COPENHAGEN PORCELAIN

Updated: Mar 31

A SHORT STORY ABOUT ROYAL COPENHAGEN PORCELAIN

Pillaging Vikings come to mind when thinking of the Nordic countries.

But Scandinavia has been showing a refined side. Most of us have heard of the Danish tale of THE LITTLE MERMAID by Hans Christian Andersen written in 1837.

She is depicted on many a souvenir.


Like all other Royals in the West, the Danish Queen Juliane Marie, could not lag behind. On the 1st of May 1775, the Royal Copenhagen Porcelain Manufacture came into being.

It was the Queen who proposed the 3 blue wavy lines to be used as a recognisable mark on each piece . This mark was based on the 3 waterways around Denmark. This mark is still being used to this day.

After 1781, when complete dinner services were first made, a few important purchases by the Crown were sent abroad as gifts for other Royals.

Some services had thus found their way into private collections and museums. Windsor Castle houses a table service of the most masterly Danish applied arts, the FLORA DANICA, of which the creation began in 1790.






Finely detailed and accurate rendering of the country`s plant life. This was an ambitious project and the FLORA DANICA is seen as the high point of decorative achievements. In 1790 the FLORA DANICA service was ordered by the Danish Crown Prince Frederick, but it was not at first known for whom it was intended.




It transpired that it was to be presented to the Russian Empress Catherine the Great. But Catherine died in1796 before the service was completed. The Crown Prince himself was happy to take possession of it and most of this tableware has been on display in Rosenborg Castle ever since. In November 1794 it listed 1351 pieces. The subsequent history of this FLORA DANICA service is one of wanton destruction and actual criminality.

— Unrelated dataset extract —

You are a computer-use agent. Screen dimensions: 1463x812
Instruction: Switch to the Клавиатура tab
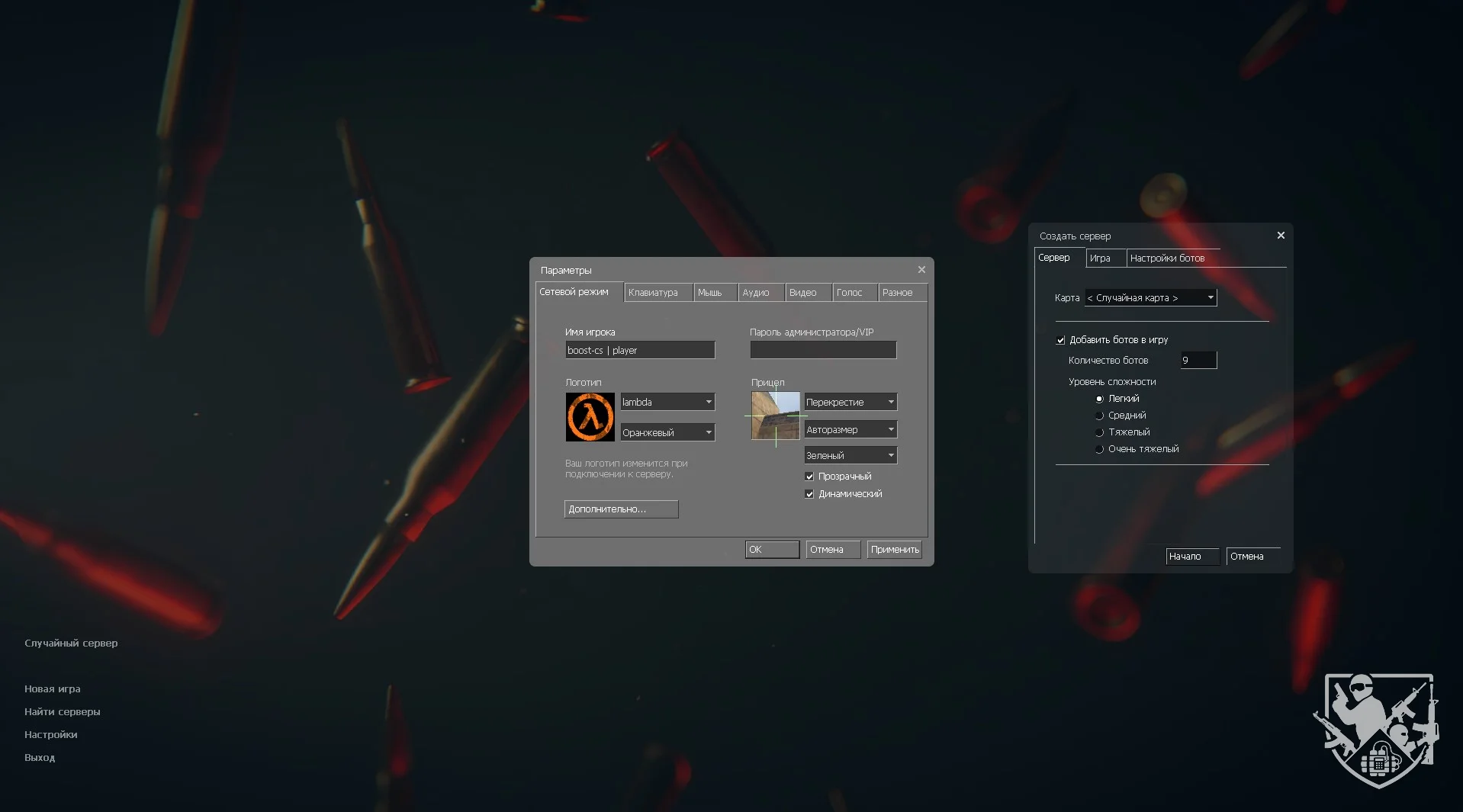(x=654, y=293)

The story goes :The KIng and his gallant Nimrods

returned from the hunt, enjoying a meal and drinking too much. They pelted each other by grabbing anything from the dinner table. The porcelain plates made perfect frisbies, nearly always hitting the target.

During the 18th century it was the fashion to own blue decorated tableware. In 1776 the board of directors instructed that the mineral blue cobalt from Norway should be employed for the decoration of the porcelain, and so the famous BLUE FLUTED ware was born.




The production in Copenhagen had slowed down because of the invasion by Napoleon`s army. England began to intervene under Nelson`s command. His ship was attacked by a French man- of- war on the 2nd of April 1801, Nelson had written to Lady Hamilton:` My dear friend, I was in hopes that I should get off some Copenhagen china to have sent you by Captain Bligh, who is one of my seconds in command `, The English fleet destroyed almost a quarter of the city and the British forces re-appeared in 1807 to complete the demolition just to drive out the French. The porcelain factory was bombarded and hundreds of moulds were lost beneath the rubble. Decades of decline followed with hardly any output.

It was not until the 1880s when things were looking up again. A new director by the name of Arnold Krog, came with fresh ideas. Getting inspiration from the British ARTS AND CRAFTS movement. He transformed the BLUE FLUTED pattern creating 3 different versions of tableware.

In the autumn of 1884, the modernisation of the factory was completed and Krog`s sensitive skills restored former glory to Copenhagen. Krog visited other countries for new ideas, coming to an exhibition of SEVRES porcelain in Antwerp and also visiting London in 1885 where he saw PRE-RAPHAELISM and ART NOUVEAU pieces, which formed the `germ` of the new trend he began to follow as soon as he got home. The art of Japan also influenced him greatly.


Other artists joined him and from 1906 porcelain figures were introduced. Highly professional modelling based on the imaginative observation of nature. This laid the foundation of one of the most delightful figure ranges of the modern world. The finest clays were imported from Cornwall and Germany. These clays were most suitable for the modelling of animals, birds, fish and human figurines. Many of these figures are no longer made and are highly sought after.

European factories adopted the modern Copenhagen style and even Japan is now imitating these skilful productions, which were originally inspired by their own early work.

Royal Copenhagen is celebrating nearly 250 years of artistic output. Modern designers are now creating innovative and beautiful ranges for everyday use. Royal Copenhagen still maintains an important place in the 21st century.